Elucidating cortical neurovascular involvement in Huntington's disease using human brain tissue microarrays.

Although the genetic basis of Huntington's disease (HD) has been determined, the underlying pathophysiological mechanisms contributing to neurodegeneration remain largely unknown. In recent years, increasing evidence has posited vascular dysfunction as a significant early event in disease pathogenesis; however, these processes remain to be fully elucidated. High-content immunohistochemical screening studies were conducted on HD middle temporal gyrus (MTG) human brain tissue microarrays (TMAs) to investigate various components of the vascular system, including endothelial cells (UEA-1), pericytes (PDGFRβ), vascular smooth muscle cells (αSMA), extracellular matrix components (ECM; collagen IV and fibronectin), and leakage markers (haemoglobin and fibrinogen).

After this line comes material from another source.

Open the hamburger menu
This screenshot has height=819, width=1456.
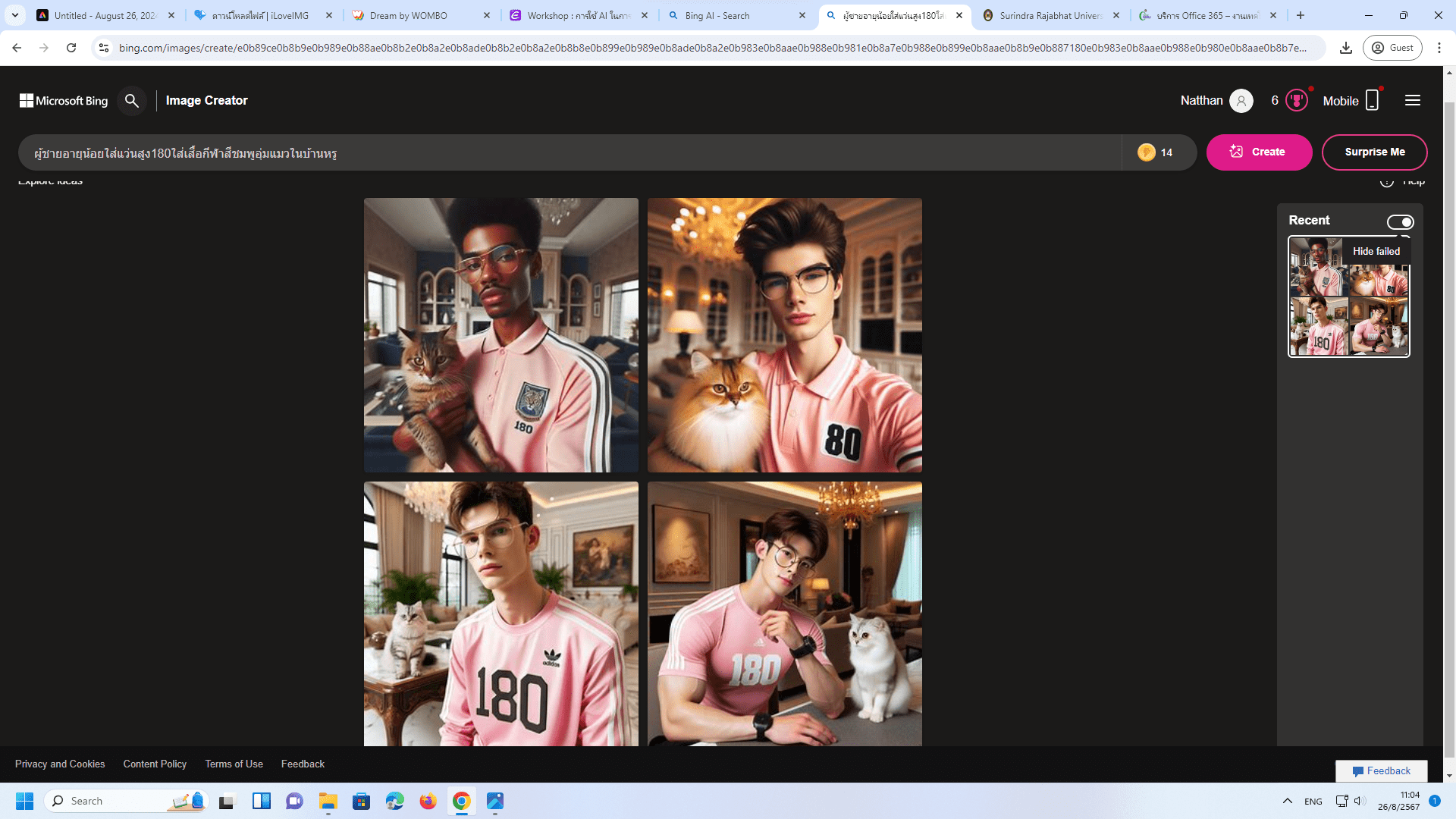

Analyses of vascular markers revealed an increase in the number of vessels in the HD TMA cohort which was associated with advancing striatal pathology and earlier symptom onset. Furthermore, our findings highlight the preservation of pericytes, vascular smooth muscle cells, ECM components, and blood-brain barrier integrity in the HD MTG. Collectively, the TMA findings allude to mild vascular remodelling in the temporal cortex which is known to present with a lesser degree of neuronal degeneration in HD.